* Work instructions
1/ Translate this sentence from the passage on the Aggregating Algorithm into Spanish: "Now, we want to extend the class of functions where we can use a similar inequality."
2/ Please reproduce the passage on the Aggregating Algorithm word for word, starting with "It is clear" and going on through "exp-concave functions too.".
3/ Write the next part of the passage on the Aggregating Algorithm, picking up after its final sentence.

* Provided passage
— begin —

The Aggregating Algorithm

We continue our journey into algorithms that predicts distributions and this time we talk about the Aggregating Algorithm.

1. The Aggregating Algorithm and Mixable Losses

Here, we show how to extend the Weighted Average Algorithm (WAA) we saw last time to a larger class of loss functions. We will assume {P_1} to be a probability density with respect to a measure {m} of the set {\mathcal{X}}, the domain of the losses. As before, for the set {\mathcal{X}}, we define by {\Delta(\mathcal{X})} the set of all probability distributions with support on {\mathcal{X}}

In the case of {\alpha}-exp-concave losses, we used the fact that

\displaystyle \lambda_t\ln \mathop{\mathbb E}_{{\boldsymbol x} \sim P_t} \left[\exp\left(-\frac{1}{\lambda_t} \ell_t({\boldsymbol x})\right)\right] + \ell_t\left(\mathop{\mathbb E}_{{\boldsymbol x} \sim P_t}[{\boldsymbol x}]\right) \leq0,

for all {\frac{1}{\lambda_t} \leq \alpha}. Now, we want to extend the class of functions where we can use a similar inequality. So, we introduce a more general class of losses, the {\alpha}-mixable ones.

Definition 1. Let {f:\mathcal{X}\rightarrow {\mathbb R}}. We say that {f} is {\alpha}-mixable if there exists a mapping {s:\Delta(\mathcal{X}) \rightarrow \mathcal{V}} called substitution function such that

\displaystyle \frac{1}{\alpha}\ln \mathop{\mathbb E}_{{\boldsymbol x} \sim P} [\exp(-\alpha f({\boldsymbol x}))] + f\left(s(P)\right) \leq0, \quad \forall P \in \Delta(\mathcal{X})~.

It is clear that the proof of WAA we saw last time holds for {{\boldsymbol x}_t=s(P_t)} and {\lambda_t \geq \frac{1}{\alpha}}, instead of {{\boldsymbol x}_t = \mathop{\mathbb E}_{{\boldsymbol x} \sim P_t} [{\boldsymbol x}]}. Moreover, every exp-concave function is mixable because the substitution function is {s(P)=\mathop{\mathbb E}_{{\boldsymbol x} \sim P}[{\boldsymbol x}]}. This implies that all the following regret guarantees hold for exp-concave functions too.

— end —

* Data rows

— begin —

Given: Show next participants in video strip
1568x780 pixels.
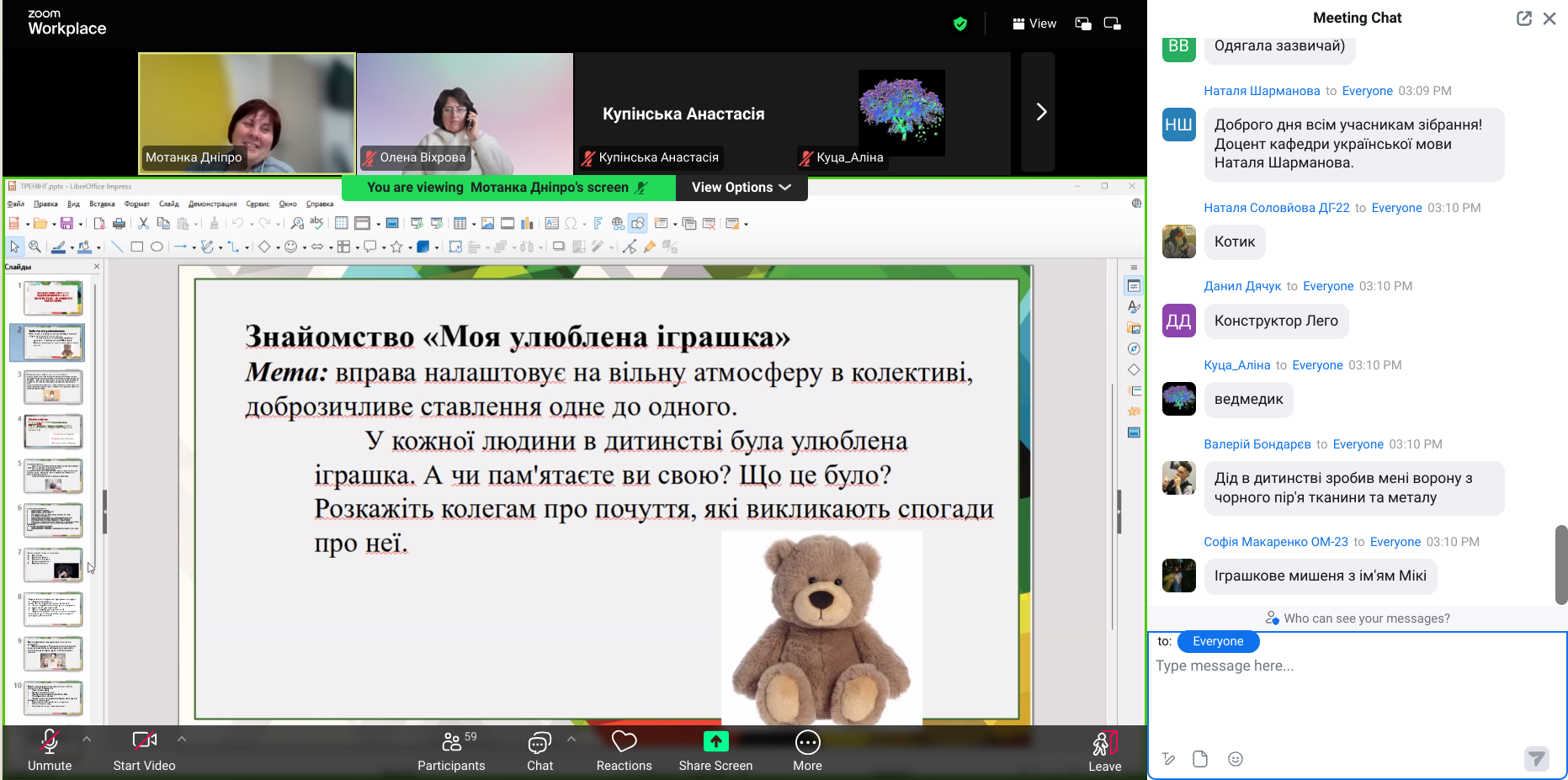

— end —
— begin —

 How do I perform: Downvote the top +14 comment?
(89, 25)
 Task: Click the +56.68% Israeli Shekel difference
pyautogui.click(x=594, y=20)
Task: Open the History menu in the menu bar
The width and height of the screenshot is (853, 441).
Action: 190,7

— end —

* Responses in order
1/ Ahora queremos ampliar la clase de funciones en las que podemos usar una desigualdad similar.

2/
It is clear that the proof of WAA we saw last time holds for {{\boldsymbol x}_t=s(P_t)} and {\lambda_t \geq \frac{1}{\alpha}}, instead of {{\boldsymbol x}_t = \mathop{\mathbb E}_{{\boldsymbol x} \sim P_t} [{\boldsymbol x}]}. Moreover, every exp-concave function is mixable because the substitution function is {s(P)=\mathop{\mathbb E}_{{\boldsymbol x} \sim P}[{\boldsymbol x}]}. This implies that all the following regret guarantees hold for exp-concave functions too.

3/
Proposition 2. Let {\alpha >0} and {\mathcal{X}\subseteq {\mathbb R}^d}. If {f:\mathcal{V} \rightarrow {\mathbb R}} is {\alpha}-mixable, then {f} is {\beta}-mixable for any {0<\beta<\alpha}.

Proof: To prove that {f} is {\beta}-mixable, it is enough to show that for {h(y)=\left(\mathop{\mathbb E}_{{\boldsymbol x} \sim P} [\exp(-y f({\boldsymbol x}))]\right)^\frac{1}{y}} we have {h(\alpha)\geq h(\beta)}. Observe that

\displaystyle \begin{aligned} h(\alpha) &=\left(\mathop{\mathbb E}_{{\boldsymbol x} \sim P} \left[\exp(-\alpha f({\boldsymbol x}))\right]\right)^\frac{1}{\alpha} = \left(\mathop{\mathbb E}_{{\boldsymbol x} \sim P} \left[(\exp(-f({\boldsymbol x})))^\alpha\right]\right)^\frac{1}{\alpha}\\ &=\left(\mathop{\mathbb E}_{{\boldsymbol x} \sim P} \left[(\exp(-f({\boldsymbol x})))^{\beta\frac{\alpha}{\beta}} \right]\right)^\frac{1}{\alpha} \geq \left(\mathop{\mathbb E}_{{\boldsymbol x} \sim P} \left[(\exp(-f({\boldsymbol x})))^\beta\right]\right)^\frac{1}{\beta} =h(\beta), \end{aligned}

where in the inequality we used Jensen’s inequality on the convex function {x\rightarrow x^\frac{\alpha}{\beta}}. \Box

There is an additional caveat: The substitution function here depends on {f} and in online learning we only know the loss function after producing our prediction. So, in our setting we need to find a generic substitution function that holds for a class of loss functions.

Hence, we consider {\ell_t({\boldsymbol x},{\boldsymbol y}_t)} where {{\boldsymbol y}_t \in \mathcal{Y}} is decided adversarially and we require

\displaystyle \frac{1}{\alpha}\ln \mathop{\mathbb E}_{{\boldsymbol x} \sim P} [\exp(-\alpha \ell({\boldsymbol x},{\boldsymbol y}))] + \ell\left(s(P),{\boldsymbol y}\right) \leq 0, \quad \forall P \in \Delta(\mathcal{X}), {\boldsymbol y} \in \mathcal{Y}~.

An example of such losses is given in the following proposition.

Proposition 3. Define the softmax {\sigma: {\mathbb R}^K \rightarrow \Delta_{>0}^{K-1}} as {\sigma({\boldsymbol z})_k=\frac{\exp(z_k)}{\sum_{i=1}^K \exp(z_i)}}. The multiclass logistic loss, also referred to as softmax-cross-entropy loss, {\ell:{\mathbb R}^K \times \{1, \dots, K\} \rightarrow {\mathbb R}}, defined as {\ell({\boldsymbol x}, y) = -\ln(\sigma({\boldsymbol x})_y)}, is 1-mixable.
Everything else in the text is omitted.